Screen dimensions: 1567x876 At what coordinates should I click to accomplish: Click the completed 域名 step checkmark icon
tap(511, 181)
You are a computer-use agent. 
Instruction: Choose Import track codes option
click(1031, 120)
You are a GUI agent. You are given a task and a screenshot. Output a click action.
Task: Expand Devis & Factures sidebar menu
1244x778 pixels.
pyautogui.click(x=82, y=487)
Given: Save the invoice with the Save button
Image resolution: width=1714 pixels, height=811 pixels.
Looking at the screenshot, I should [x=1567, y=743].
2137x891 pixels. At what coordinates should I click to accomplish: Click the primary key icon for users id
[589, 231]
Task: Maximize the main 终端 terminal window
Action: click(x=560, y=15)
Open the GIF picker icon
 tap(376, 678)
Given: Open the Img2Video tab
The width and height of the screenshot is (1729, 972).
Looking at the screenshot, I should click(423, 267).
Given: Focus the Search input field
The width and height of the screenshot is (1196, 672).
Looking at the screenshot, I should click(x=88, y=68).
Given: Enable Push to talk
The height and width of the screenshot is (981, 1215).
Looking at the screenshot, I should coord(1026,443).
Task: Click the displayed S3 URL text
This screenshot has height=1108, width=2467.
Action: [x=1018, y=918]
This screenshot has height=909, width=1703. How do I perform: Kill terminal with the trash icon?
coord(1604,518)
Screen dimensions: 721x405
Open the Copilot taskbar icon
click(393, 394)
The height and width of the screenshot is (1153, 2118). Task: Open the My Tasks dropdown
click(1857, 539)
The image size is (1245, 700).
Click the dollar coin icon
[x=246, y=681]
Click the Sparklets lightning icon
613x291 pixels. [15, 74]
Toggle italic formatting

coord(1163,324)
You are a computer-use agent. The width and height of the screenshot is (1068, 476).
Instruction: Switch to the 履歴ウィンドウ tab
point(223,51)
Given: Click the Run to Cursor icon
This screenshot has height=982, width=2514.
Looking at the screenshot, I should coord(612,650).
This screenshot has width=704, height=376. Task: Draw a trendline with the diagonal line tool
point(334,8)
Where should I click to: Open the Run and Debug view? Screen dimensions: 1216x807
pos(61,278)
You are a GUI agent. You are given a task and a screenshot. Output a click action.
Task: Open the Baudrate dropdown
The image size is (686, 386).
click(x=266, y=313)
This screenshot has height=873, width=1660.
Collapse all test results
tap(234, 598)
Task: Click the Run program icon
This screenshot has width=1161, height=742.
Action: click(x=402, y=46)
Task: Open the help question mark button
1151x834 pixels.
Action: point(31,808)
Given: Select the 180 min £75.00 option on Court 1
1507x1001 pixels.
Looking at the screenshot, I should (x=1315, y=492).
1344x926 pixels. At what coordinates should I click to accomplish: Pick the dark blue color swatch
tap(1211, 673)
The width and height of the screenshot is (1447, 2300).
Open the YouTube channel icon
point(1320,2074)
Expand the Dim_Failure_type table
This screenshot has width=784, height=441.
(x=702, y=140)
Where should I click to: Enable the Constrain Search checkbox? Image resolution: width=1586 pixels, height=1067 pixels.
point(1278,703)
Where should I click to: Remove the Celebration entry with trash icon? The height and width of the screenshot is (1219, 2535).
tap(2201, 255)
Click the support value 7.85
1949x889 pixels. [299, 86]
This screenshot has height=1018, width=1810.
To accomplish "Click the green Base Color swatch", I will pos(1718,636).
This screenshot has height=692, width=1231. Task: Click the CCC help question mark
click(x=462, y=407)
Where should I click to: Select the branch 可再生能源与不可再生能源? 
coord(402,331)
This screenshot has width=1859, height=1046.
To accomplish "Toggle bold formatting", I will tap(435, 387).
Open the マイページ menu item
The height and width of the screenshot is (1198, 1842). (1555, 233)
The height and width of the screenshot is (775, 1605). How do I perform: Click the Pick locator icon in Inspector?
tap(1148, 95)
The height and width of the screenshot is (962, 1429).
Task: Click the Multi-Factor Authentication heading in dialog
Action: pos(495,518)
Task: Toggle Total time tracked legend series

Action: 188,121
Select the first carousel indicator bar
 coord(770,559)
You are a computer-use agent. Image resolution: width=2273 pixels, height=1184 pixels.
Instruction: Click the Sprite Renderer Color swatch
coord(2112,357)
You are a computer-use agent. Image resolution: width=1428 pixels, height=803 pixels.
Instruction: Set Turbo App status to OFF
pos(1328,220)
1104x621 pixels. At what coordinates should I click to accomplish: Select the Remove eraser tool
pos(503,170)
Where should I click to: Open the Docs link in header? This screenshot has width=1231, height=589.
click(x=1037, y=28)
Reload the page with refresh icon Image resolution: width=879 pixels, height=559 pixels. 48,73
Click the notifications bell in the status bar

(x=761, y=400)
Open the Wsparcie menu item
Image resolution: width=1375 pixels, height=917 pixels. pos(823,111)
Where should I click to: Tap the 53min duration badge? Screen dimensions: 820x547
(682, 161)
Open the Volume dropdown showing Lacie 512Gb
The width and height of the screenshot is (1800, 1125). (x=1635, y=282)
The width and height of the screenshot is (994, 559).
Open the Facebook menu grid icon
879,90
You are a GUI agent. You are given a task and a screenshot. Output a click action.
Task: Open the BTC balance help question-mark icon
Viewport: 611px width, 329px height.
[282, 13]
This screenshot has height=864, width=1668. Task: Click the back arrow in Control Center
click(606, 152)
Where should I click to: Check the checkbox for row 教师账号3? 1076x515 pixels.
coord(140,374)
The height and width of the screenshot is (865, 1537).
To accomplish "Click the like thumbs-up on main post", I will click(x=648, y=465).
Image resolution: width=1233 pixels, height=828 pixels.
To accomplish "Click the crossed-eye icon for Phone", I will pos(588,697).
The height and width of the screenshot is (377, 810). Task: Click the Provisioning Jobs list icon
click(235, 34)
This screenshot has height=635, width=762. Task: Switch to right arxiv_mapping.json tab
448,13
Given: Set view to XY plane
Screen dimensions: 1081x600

▶ _AIM OF THE EXERCISE_: Your answer should be a single number: the count of lines in the listing that contain the word "Expand".

▶ _SOLUTION TO THIS EXERCISE_: 2